Open source release of the evaluation benchmark suite described in "Realistic Evaluation of Deep Semi-Supervised Learning Algorithms"
Switch branches/tags
Nothing to show
Clone or download
avital Merge pull request #5 from DoctorKey/eval_bug
Don't accidentally skip every other batch during evaluation.
Latest commit 88df610 Nov 14, 2018

README.md

realistic-ssl-evaluation

This repository contains the code for Realistic Evaluation of Deep Semi-Supervised Learning Algorithms, by Avital Oliver*, Augustus Odena*, Colin Raffel*, Ekin D. Cubuk, and Ian J. Goodfellow, arXiv preprint arXiv:1804.09170.

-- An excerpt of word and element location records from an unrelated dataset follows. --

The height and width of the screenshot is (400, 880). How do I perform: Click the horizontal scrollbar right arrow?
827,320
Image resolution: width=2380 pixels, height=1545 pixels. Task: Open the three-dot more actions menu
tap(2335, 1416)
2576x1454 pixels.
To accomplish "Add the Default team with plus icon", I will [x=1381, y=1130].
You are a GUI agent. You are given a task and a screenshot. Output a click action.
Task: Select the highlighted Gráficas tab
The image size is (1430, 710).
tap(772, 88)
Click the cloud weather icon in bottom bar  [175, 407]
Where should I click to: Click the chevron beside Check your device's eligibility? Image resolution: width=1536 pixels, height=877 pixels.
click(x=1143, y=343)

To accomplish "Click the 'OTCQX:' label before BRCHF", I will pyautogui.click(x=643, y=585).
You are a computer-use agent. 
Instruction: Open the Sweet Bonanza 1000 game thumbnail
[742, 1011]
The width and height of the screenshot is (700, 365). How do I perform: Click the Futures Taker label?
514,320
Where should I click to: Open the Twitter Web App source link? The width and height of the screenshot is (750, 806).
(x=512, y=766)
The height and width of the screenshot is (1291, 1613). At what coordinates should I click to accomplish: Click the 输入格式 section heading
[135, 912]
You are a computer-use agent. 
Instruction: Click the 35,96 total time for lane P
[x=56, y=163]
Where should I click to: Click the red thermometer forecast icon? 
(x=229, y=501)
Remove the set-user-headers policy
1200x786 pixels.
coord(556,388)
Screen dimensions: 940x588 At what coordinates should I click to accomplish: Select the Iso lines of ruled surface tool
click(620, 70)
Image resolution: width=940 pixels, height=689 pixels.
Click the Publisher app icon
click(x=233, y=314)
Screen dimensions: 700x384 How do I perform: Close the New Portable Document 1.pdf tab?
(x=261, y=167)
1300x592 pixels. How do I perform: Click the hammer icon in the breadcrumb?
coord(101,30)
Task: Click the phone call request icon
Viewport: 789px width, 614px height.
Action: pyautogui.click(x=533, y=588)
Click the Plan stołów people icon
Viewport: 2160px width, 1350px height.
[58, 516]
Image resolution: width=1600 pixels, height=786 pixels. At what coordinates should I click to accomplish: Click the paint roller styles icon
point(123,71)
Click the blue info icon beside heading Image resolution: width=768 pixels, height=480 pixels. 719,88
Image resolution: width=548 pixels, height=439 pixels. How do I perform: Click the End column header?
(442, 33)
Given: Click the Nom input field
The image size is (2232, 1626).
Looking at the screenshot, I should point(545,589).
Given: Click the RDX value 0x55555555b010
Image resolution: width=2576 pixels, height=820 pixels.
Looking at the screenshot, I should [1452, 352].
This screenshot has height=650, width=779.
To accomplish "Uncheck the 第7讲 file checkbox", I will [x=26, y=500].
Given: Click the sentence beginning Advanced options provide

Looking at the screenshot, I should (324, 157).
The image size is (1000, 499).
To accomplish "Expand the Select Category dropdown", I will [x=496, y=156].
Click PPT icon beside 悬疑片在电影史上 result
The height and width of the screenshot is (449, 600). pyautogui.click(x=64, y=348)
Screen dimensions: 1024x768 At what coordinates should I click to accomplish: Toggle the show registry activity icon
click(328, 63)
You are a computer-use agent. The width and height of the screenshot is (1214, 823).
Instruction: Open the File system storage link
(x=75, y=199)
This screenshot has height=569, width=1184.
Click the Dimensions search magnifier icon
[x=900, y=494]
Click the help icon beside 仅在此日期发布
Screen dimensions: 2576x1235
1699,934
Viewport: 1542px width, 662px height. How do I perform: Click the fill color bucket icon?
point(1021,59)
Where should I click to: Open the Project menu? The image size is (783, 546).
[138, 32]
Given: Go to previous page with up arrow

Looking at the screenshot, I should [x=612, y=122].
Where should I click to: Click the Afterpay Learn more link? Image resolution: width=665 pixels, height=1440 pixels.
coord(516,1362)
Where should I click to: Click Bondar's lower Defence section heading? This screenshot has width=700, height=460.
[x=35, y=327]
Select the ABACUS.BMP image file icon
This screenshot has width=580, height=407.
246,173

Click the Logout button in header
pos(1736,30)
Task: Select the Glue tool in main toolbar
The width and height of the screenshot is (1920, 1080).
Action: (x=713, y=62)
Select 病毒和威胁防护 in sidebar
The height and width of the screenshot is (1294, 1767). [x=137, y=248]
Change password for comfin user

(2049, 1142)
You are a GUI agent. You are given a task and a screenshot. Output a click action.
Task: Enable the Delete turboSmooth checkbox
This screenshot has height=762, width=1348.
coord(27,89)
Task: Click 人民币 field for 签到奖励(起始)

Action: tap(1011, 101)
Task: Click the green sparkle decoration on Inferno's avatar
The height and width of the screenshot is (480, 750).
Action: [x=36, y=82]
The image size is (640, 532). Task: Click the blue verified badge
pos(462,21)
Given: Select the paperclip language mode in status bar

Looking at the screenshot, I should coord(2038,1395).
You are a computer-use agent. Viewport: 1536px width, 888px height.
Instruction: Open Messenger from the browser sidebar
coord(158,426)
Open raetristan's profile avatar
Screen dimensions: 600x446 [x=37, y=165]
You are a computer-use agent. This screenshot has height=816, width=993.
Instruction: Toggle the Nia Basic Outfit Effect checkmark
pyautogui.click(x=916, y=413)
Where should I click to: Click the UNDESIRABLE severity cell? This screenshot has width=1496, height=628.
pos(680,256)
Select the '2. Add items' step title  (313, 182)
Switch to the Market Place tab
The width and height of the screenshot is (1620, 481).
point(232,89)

If you use the code in this repository for a published research project, please cite this paper.

The code is designed to run on Python 3 using the dependencies listed in requirements.txt. You can install the dependencies by running pip3 install -r requirements.txt.

The latest version of this repository can be found here.

Prepare datasets

For SVHN and CIFAR-10, we provide scripts to automatically download and preprocess the data. Run those scripts as follows:

python3 build_tfrecords.py --dataset_name=cifar10
python3 build_tfrecords.py --dataset_name=svhn
python3 build_tfrecords.py --dataset_name=imagenet_32

Final accuracy numbers for semi-supervised learning can vary significantly based on which labels from the training set are retained. We specify which images should have their labels retained via "label maps". This codebase is distributed with the label maps we use in our paper in the data/ subdirectory. If desired, you can generate new label maps by using the build_label_map.py script, but note that in doing so you will not be able to reliably compare your results to others (such as our own) which are based on different label maps.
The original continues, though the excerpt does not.